Cabot and her husband, Edward, in 2015 retired full time to Harpswell where they had summered for years on property that had been owned by her grandparents. Ned Cabot died three years ago. Her jet-setting days now mostly behind her, Jane Cabot has turned her sights on volunteer work and recently is president of the Maine Women’s Giving Tree.
MWGT has donated almost $400,000 to local organizations since its founding more than a decade ago. Its 75 women members pool their philanthropic dollars to support initiatives that improve the quality of life for women, children and families in Arrowsic, Bath, Brunswick, Harpswell, Topsham, Freeport, Phippsburg, West Bath, Woolwich and Wiscasset.

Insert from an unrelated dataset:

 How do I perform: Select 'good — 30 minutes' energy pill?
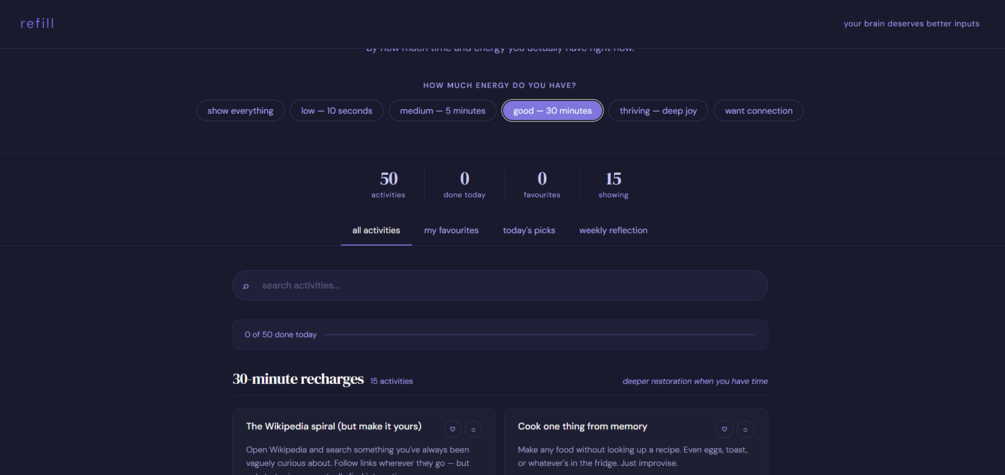point(552,111)
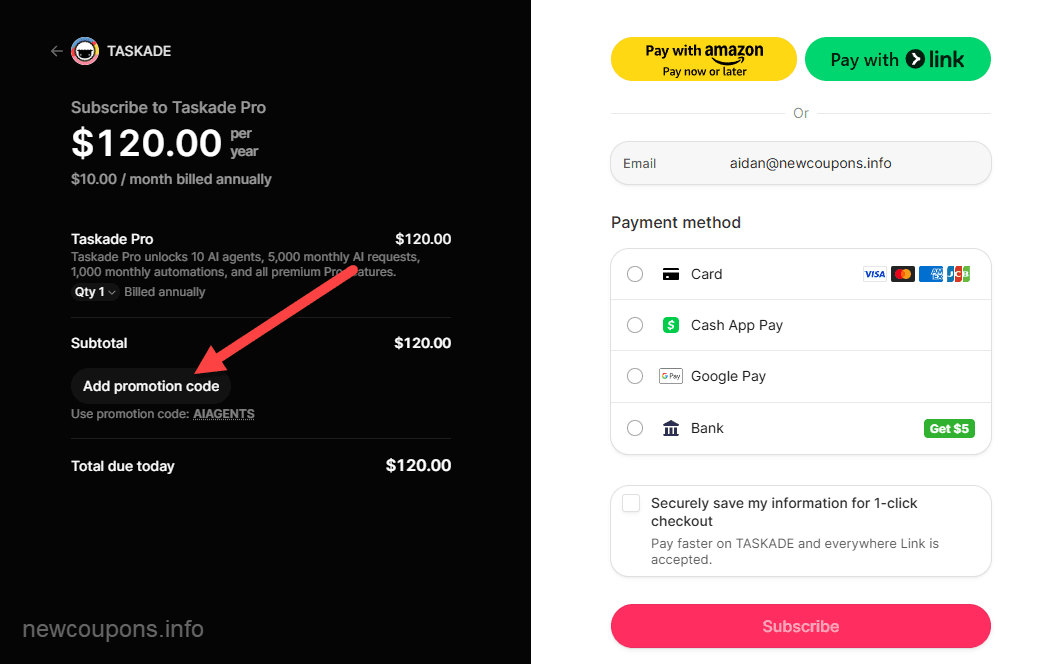This screenshot has height=664, width=1062.
Task: Click the back arrow next to TASKADE
Action: tap(56, 51)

By combining their funds, members said they make a greater impact in MidCoast than they would as individual donors.
This year, MWGT awarded $60,000 in grants to 10 nonprofits, including Elder Abuse Institute of Maine, Midcoast Community Alliance, Mid Coast Hunger Prevention Program, Midcoast Literacy, Oasis Free Clinic, Sweetser, Telford Housing, The Emergency Action Network, The Gathering Place, and Wayfinder Schools.
“In some ways it’s the most rewarding job because it’s hands-on. It’s a volunteer job and we’re doing what we hope are good things for the whole community,” Cabot said. While MWGT work is gratifying for Cabot, it’s not quite as heady as having her own office in the White House, traveling abroad with Rosalynn Carter or running into former boss Sen. Muskie and Vice President Hubert Humphrey in the Rose Garden.
Cabot started working for Maine’s Sen. Muskie during summers when she was a student at Mount Holyoke College and joined his staff full time after graduation. In the 1968 vice presidential election Cabot was on Muskie’s campaign plane fact checking for the candidate. “It was a great experience,” she said.
But when Rosalynn Carter called, Cabot was ready for a change.
Carter was one of the first in her role as First Lady to take substantive trips to meet with heads of states instead of traditional visits to hospitals and schools. “She was so well briefed she won them over.”
In one trip, Cabot talked to an official at an experimental farm in Peru where potatoes, which originated in South America, were grown. “When he started to talk, I said, ‘Where in Maine are you from? He was from Aroostook County.”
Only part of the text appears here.